Something for Everyone?
The Affy webcast highlighted a defining characteristic of the pathway informatics sector: the broad spectrum of capabilities offered by different systems. Unlike microarray software, which all tends to perform the same analytical and visualization tasks, pathway informatics systems can range from primarily visualization tools, such as Vector PathBlazer, to more content-focused platforms, like MetaCore.
“The space remains relatively new and diverse,” said Lincoln. “The webcast series is not designed to have the products compete with each other head-to-head, but instead to deliberately highlight examples of different kinds of tools and different capabilities available.” In addition, he said, different users have different sets of requirements: Some want to integrate the content into a third-party statistical tool, others are looking for “the consistency” of manual data curation, while others want visualization capabilities to display their own data or public pathway databases in a single view.
It is these differences in content and presentation that fosters partnerships between seemingly competitive firms, such as the one between Ariadne and GeneGo.
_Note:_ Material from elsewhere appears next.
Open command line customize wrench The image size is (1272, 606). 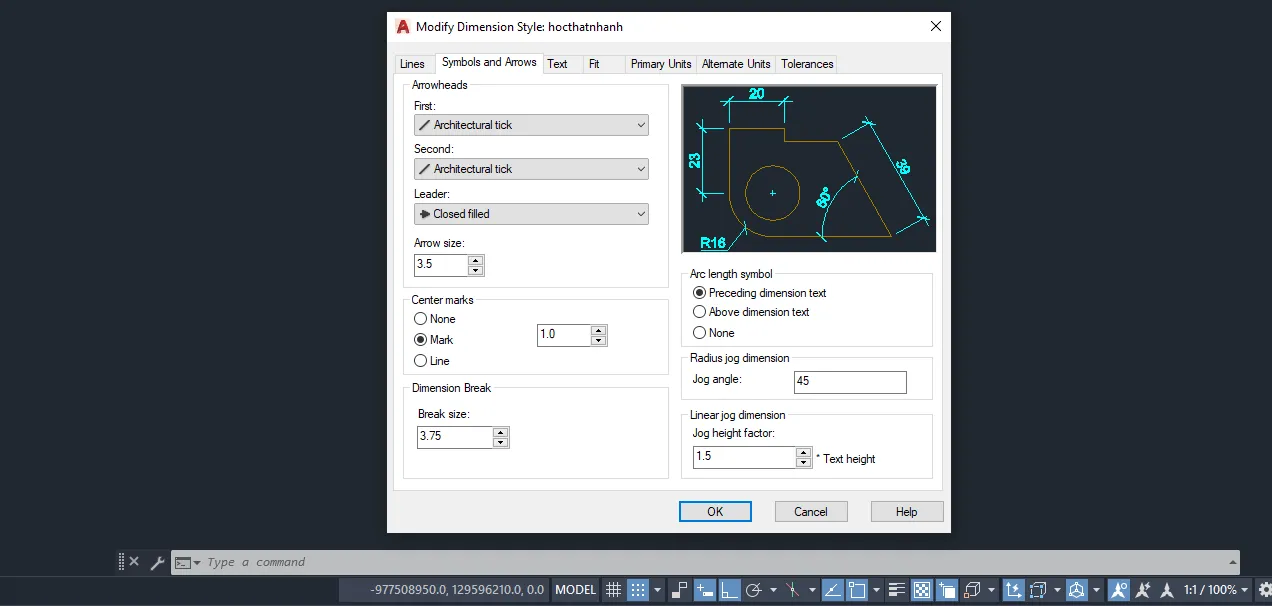coord(157,563)
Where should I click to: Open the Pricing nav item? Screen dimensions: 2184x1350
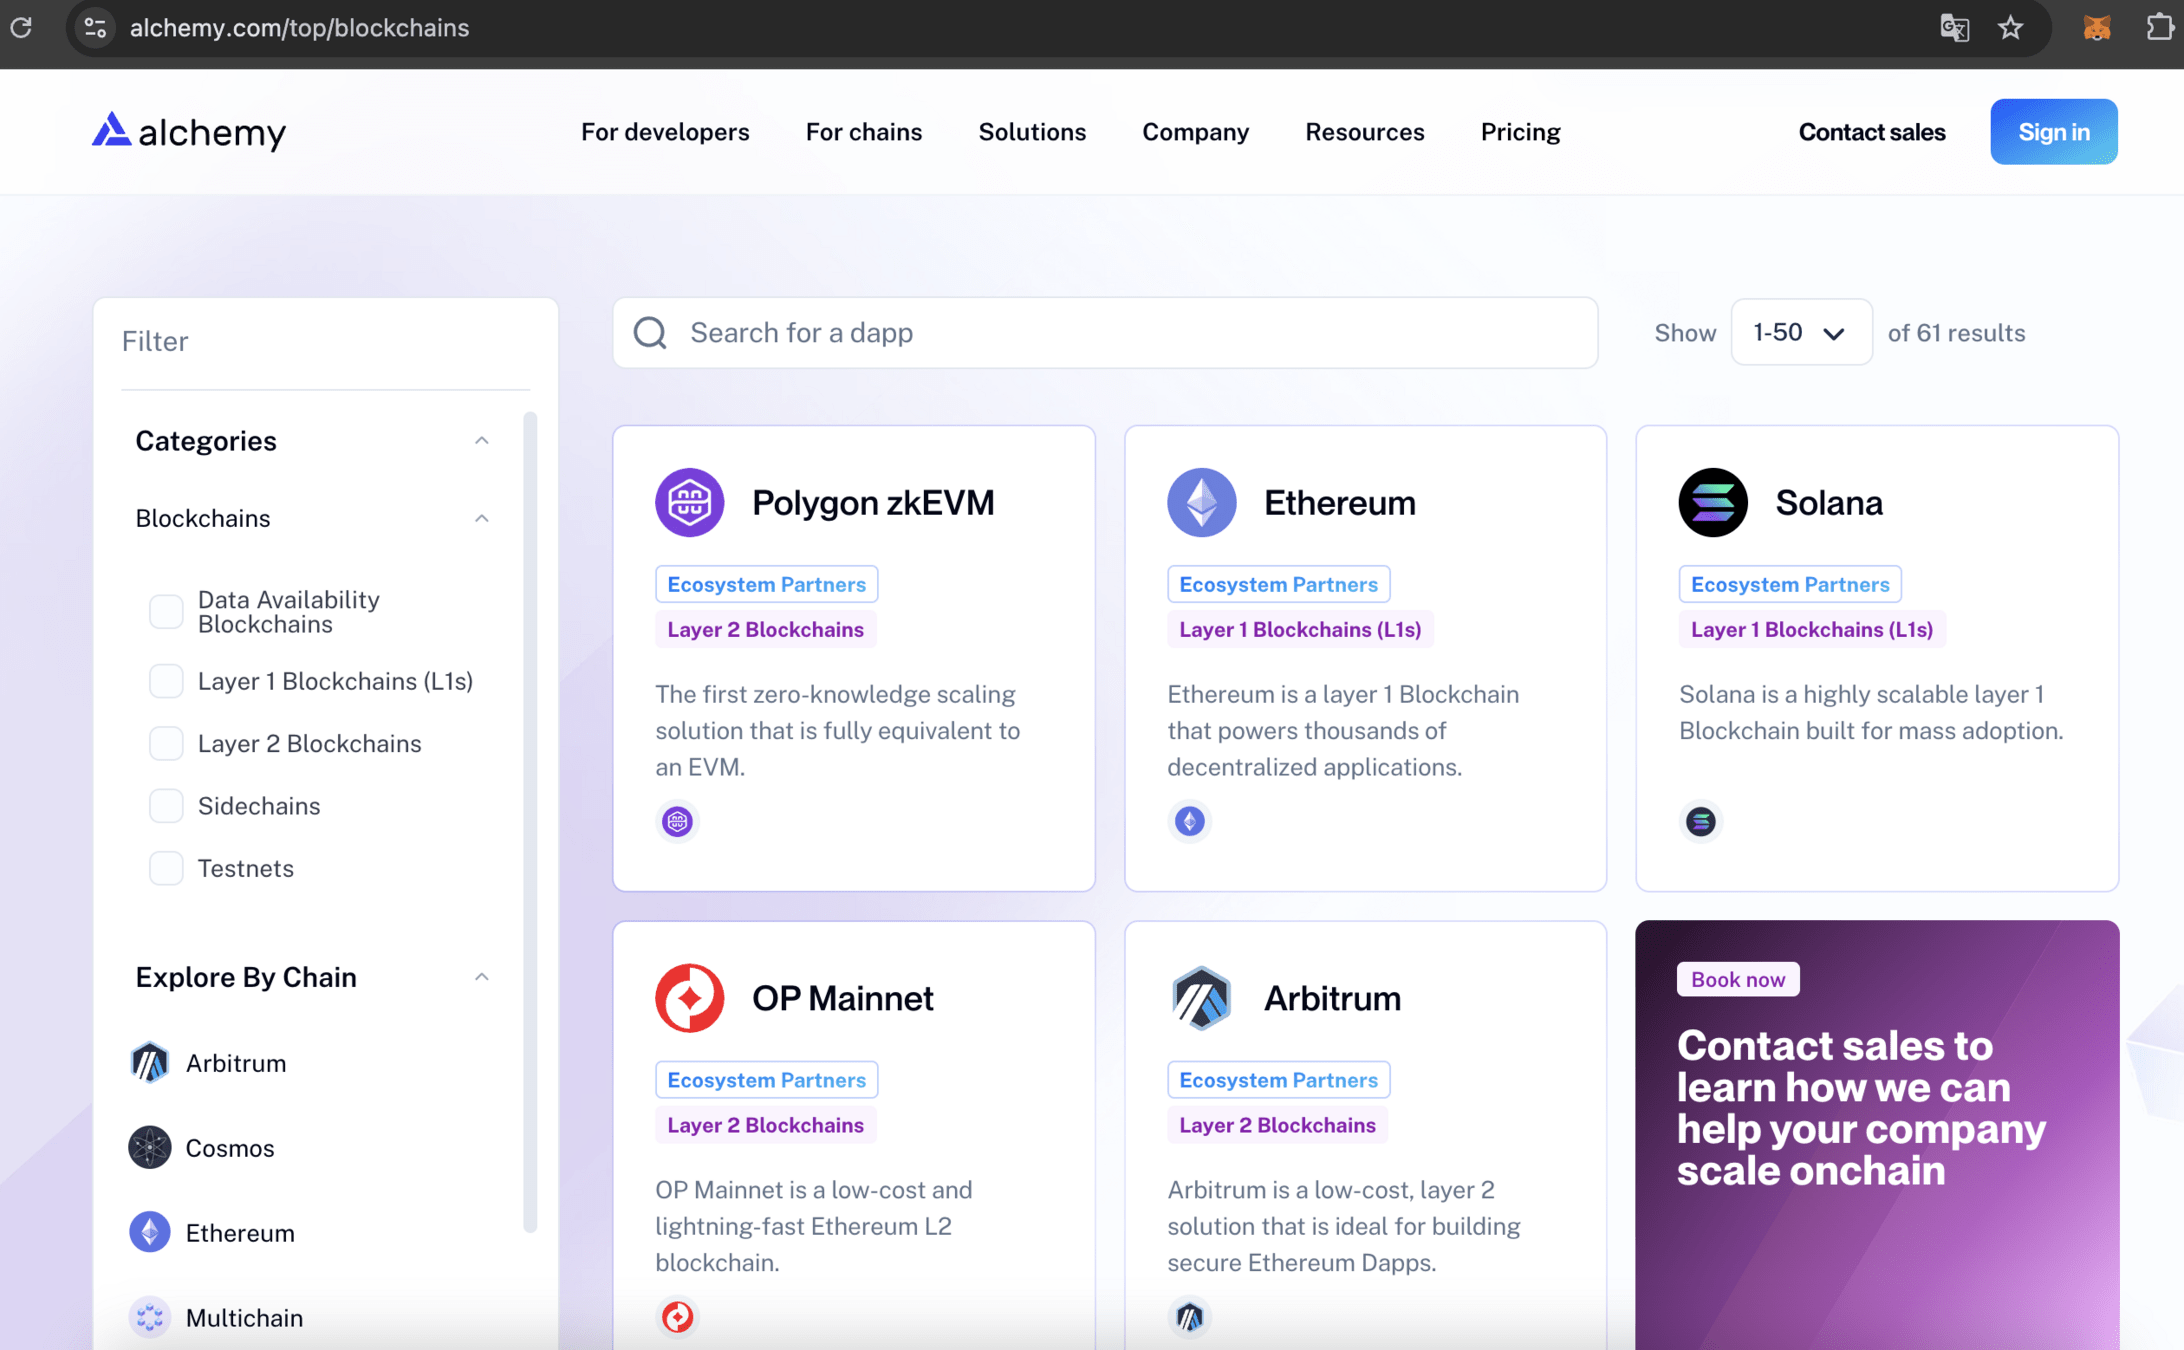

With little overlap in terms of features or content, pathway informatics vendors can benefit by working together to provide tailored systems to meet specific customer demands.
Additionally, it appears that there is plenty of room in this growing market for all these players — at least for now. “This year, I see that customers are looking at all the options that are out there,” Bryant said, but “over the next 12 months they’re going to decide which ones they actually need, and they’ll understand … what the really important things are and what the nuances are.” As long as vendors continue to differentiate their products to meet the wide range of user requirements, the pathway informatics market may be able to avoid the shakeouts that occurred in the genome database and microarray analysis markets.
Ariadne is already preparing for a future in which “the [pathway] content will be in abundance, so the value of the content might decrease as a result.” In that scenario, he said, “There will still be a need [for MedScan] because in addition to being able to generate content, you can also use it just to stay up to date.”
Bryant said she expects the sector to get a bit more competitive as customers grow out of their experimental phase and settle on one or two pathway informatics platforms, and as more informatics vendors identify pathway analysis as a growth market and jump into the market. However, she said, companies like GeneGo and its peers are likely to have a first-mover advantage over latecomers.
“I think the leaders are already in there … they’re coming out with good products, and their customers seem to be pretty happy, so I’m not sure how many more companies could come into the market and succeed,” she said.